REQUIRED ACTION: Every line of the material must be reproduced exactly.

EXCERPTED DATA:

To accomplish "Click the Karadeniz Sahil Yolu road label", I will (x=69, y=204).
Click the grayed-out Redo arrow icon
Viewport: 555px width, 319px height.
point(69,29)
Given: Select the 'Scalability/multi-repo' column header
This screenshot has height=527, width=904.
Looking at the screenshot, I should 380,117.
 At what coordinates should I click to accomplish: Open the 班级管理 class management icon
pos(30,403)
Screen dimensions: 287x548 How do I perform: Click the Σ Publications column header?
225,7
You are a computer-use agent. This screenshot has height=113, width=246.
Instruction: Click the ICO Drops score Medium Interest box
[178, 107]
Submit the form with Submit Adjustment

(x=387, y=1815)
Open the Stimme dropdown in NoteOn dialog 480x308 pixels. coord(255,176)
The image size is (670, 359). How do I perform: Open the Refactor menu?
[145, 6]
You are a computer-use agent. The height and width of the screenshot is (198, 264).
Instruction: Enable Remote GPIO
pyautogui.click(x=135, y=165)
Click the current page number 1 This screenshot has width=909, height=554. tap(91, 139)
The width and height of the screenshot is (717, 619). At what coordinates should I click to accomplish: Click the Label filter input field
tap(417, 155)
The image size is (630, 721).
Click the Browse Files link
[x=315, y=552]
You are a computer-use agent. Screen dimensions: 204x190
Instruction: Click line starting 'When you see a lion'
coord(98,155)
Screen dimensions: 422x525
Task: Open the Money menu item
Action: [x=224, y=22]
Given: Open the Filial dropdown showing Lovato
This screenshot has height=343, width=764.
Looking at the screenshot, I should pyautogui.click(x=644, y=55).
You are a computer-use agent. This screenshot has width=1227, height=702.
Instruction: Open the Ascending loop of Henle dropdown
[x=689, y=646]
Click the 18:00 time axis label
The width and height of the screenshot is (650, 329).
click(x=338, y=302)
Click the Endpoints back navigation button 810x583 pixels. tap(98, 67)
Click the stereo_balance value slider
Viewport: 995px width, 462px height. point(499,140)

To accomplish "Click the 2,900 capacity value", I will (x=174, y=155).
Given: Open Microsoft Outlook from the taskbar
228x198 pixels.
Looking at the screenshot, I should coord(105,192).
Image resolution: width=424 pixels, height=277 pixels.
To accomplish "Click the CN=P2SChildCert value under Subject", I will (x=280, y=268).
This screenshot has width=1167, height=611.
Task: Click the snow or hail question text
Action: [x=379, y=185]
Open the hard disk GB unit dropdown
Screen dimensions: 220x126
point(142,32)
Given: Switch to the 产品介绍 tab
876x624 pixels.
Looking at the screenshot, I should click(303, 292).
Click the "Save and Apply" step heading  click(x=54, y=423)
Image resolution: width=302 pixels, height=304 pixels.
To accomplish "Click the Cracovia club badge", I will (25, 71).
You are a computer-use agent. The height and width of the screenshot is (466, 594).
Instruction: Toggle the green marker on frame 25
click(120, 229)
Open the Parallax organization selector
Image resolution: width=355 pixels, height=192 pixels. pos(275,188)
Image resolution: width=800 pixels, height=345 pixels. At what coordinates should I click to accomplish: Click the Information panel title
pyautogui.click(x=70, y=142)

SOLUTION FOR THIS TASK:
To accomplish "Click the Karadeniz Sahil Yolu road label", I will (x=69, y=204).
Click the grayed-out Redo arrow icon
Viewport: 555px width, 319px height.
point(69,29)
Given: Select the 'Scalability/multi-repo' column header
This screenshot has height=527, width=904.
Looking at the screenshot, I should 380,117.
 At what coordinates should I click to accomplish: Open the 班级管理 class management icon
pos(30,403)
Screen dimensions: 287x548 How do I perform: Click the Σ Publications column header?
225,7
You are a computer-use agent. This screenshot has height=113, width=246.
Instruction: Click the ICO Drops score Medium Interest box
[178, 107]
Submit the form with Submit Adjustment

(x=387, y=1815)
Open the Stimme dropdown in NoteOn dialog 480x308 pixels. coord(255,176)
The image size is (670, 359). How do I perform: Open the Refactor menu?
[145, 6]
You are a computer-use agent. The height and width of the screenshot is (198, 264).
Instruction: Enable Remote GPIO
pyautogui.click(x=135, y=165)
Click the current page number 1 This screenshot has width=909, height=554. tap(91, 139)
The width and height of the screenshot is (717, 619). At what coordinates should I click to accomplish: Click the Label filter input field
tap(417, 155)
The image size is (630, 721).
Click the Browse Files link
[x=315, y=552]
You are a computer-use agent. Screen dimensions: 204x190
Instruction: Click line starting 'When you see a lion'
coord(98,155)
Screen dimensions: 422x525
Task: Open the Money menu item
Action: [x=224, y=22]
Given: Open the Filial dropdown showing Lovato
This screenshot has height=343, width=764.
Looking at the screenshot, I should pyautogui.click(x=644, y=55).
You are a computer-use agent. This screenshot has width=1227, height=702.
Instruction: Open the Ascending loop of Henle dropdown
[x=689, y=646]
Click the 18:00 time axis label
The width and height of the screenshot is (650, 329).
click(x=338, y=302)
Click the Endpoints back navigation button 810x583 pixels. tap(98, 67)
Click the stereo_balance value slider
Viewport: 995px width, 462px height. point(499,140)

To accomplish "Click the 2,900 capacity value", I will (x=174, y=155).
Given: Open Microsoft Outlook from the taskbar
228x198 pixels.
Looking at the screenshot, I should coord(105,192).
Image resolution: width=424 pixels, height=277 pixels.
To accomplish "Click the CN=P2SChildCert value under Subject", I will (x=280, y=268).
This screenshot has width=1167, height=611.
Task: Click the snow or hail question text
Action: [x=379, y=185]
Open the hard disk GB unit dropdown
Screen dimensions: 220x126
point(142,32)
Given: Switch to the 产品介绍 tab
876x624 pixels.
Looking at the screenshot, I should click(303, 292).
Click the "Save and Apply" step heading  click(x=54, y=423)
Image resolution: width=302 pixels, height=304 pixels.
To accomplish "Click the Cracovia club badge", I will (25, 71).
You are a computer-use agent. The height and width of the screenshot is (466, 594).
Instruction: Toggle the green marker on frame 25
click(120, 229)
Open the Parallax organization selector
Image resolution: width=355 pixels, height=192 pixels. pos(275,188)
Image resolution: width=800 pixels, height=345 pixels. At what coordinates should I click to accomplish: Click the Information panel title
pyautogui.click(x=70, y=142)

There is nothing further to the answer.